Other causes of umbilical nodules range from benign ones such as, cutaneous endometriosis/endosalpingosis, haemangioma/vascular malformation, umbilical hernia, sebaceous cyst, lipoma, granuloma (which was an initial first suspect in our case), abscess and keloids, to malignant pathologies like sister joseph nodes, sarcoma, lymphoma and melanomas.
Umbilical endometriosis in particular is of interest to the general surgeon as it may be mistaken for a suture granuloma (as above), melanoma, cyst, abscess or a metastatic deposit from a systemic malignancy  .
Surgical site associated umbilical endometriosis is a relatively rare form of endometriosis, which leads to delayed presentation to the surgeons after all investigations fail to diagnose a disease.
The suspicion of the diagnosis of umbilical endometriosis is based on the clinical presentation, but the definitive diagnosis should always be confirmed by histological examination following biopsy or resection.

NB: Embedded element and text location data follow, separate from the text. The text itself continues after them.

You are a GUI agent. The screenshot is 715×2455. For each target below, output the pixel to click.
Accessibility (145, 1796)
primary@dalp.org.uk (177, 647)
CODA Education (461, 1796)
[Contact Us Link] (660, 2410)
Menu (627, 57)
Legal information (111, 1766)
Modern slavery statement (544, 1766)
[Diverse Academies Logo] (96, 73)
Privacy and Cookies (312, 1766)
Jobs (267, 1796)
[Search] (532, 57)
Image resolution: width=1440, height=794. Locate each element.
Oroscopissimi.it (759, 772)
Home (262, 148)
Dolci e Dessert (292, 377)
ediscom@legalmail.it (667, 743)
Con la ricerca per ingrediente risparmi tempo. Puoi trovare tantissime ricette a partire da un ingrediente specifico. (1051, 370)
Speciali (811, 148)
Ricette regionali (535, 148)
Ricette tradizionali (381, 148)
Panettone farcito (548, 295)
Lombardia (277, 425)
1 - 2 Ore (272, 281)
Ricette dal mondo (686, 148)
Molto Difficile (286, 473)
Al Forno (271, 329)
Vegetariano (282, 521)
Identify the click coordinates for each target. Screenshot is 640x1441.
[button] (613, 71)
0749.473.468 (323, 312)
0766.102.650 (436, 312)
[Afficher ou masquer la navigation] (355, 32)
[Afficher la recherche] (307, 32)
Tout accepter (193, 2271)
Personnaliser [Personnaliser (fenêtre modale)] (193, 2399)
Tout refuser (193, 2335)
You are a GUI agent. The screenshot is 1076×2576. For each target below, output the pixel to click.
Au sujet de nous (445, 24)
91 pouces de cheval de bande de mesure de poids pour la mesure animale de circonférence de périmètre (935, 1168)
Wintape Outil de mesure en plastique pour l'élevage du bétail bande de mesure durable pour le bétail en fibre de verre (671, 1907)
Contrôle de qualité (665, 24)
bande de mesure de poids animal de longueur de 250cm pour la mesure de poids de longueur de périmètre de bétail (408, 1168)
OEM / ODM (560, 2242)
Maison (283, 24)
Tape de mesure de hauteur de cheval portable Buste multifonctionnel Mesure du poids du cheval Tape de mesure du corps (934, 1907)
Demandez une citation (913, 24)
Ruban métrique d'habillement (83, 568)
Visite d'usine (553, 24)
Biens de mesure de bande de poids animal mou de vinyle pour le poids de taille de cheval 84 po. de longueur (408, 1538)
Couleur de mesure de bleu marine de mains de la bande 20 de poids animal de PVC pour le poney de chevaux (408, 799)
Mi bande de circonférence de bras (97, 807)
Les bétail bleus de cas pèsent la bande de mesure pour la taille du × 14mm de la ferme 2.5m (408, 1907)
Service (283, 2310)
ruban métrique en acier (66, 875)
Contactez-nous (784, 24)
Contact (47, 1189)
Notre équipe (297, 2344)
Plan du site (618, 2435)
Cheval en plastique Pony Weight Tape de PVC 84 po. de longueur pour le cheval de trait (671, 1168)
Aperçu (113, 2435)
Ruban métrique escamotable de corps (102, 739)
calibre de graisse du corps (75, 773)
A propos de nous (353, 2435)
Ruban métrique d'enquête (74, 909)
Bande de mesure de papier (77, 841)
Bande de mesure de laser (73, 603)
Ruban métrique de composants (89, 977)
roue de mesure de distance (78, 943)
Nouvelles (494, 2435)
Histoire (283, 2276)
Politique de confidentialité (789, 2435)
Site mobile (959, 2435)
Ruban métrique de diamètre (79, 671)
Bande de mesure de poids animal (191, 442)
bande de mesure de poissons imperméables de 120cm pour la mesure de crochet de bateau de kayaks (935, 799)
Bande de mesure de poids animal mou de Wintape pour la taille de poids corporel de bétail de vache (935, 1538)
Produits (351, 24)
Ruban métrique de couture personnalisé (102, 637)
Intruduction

Nour, S. conceived the study, data collection and analysis, provided the images and drafted first manuscript; Husain, N. data analysis, drafted final manuscript; Waraich, N. review of draft and final manuscript.
Supportive Foundations/Source of Funding
Not applicable for the purpose of this study.
Informed Consent Statement
Written informed consent was obtained from the patient for publication of this case report and accompanying images. A copy of the written consent is available for review by the Editor-in-Chief of this journal.